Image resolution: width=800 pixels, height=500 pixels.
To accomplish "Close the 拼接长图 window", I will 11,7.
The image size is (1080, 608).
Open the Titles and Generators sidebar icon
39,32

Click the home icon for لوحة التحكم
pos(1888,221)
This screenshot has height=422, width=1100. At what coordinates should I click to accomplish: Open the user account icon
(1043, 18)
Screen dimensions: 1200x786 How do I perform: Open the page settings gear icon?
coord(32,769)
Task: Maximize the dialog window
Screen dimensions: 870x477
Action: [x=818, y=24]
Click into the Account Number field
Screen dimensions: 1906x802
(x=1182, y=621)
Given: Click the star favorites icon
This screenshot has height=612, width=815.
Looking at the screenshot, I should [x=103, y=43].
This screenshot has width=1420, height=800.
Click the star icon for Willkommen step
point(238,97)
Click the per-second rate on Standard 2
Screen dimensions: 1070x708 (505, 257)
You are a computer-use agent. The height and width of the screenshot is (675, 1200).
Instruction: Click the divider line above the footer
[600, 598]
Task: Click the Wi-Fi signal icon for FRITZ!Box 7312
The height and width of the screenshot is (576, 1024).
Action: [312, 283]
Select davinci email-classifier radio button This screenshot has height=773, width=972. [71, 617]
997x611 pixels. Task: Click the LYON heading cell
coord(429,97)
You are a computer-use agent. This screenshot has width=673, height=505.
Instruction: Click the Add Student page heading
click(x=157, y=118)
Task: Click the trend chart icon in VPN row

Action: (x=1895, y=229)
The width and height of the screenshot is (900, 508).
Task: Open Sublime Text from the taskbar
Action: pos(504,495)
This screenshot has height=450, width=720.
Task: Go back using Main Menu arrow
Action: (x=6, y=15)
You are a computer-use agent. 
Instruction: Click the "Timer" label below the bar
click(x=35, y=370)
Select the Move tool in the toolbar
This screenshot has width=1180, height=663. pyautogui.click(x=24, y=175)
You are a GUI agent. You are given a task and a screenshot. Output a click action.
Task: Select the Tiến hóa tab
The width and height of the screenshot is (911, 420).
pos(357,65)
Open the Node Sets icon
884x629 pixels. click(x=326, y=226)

-------

_INSTRUCTIONS FOR THE TASK_.
When you reach the line containing "Select the Move tool in the toolbar" in the data above, retype it and each line after it through the final one, exactly as written.

_ANSWER TO THE EXERCISE_.
Select the Move tool in the toolbar
This screenshot has width=1180, height=663. pyautogui.click(x=24, y=175)
You are a GUI agent. You are given a task and a screenshot. Output a click action.
Task: Select the Tiến hóa tab
The width and height of the screenshot is (911, 420).
pos(357,65)
Open the Node Sets icon
884x629 pixels. click(x=326, y=226)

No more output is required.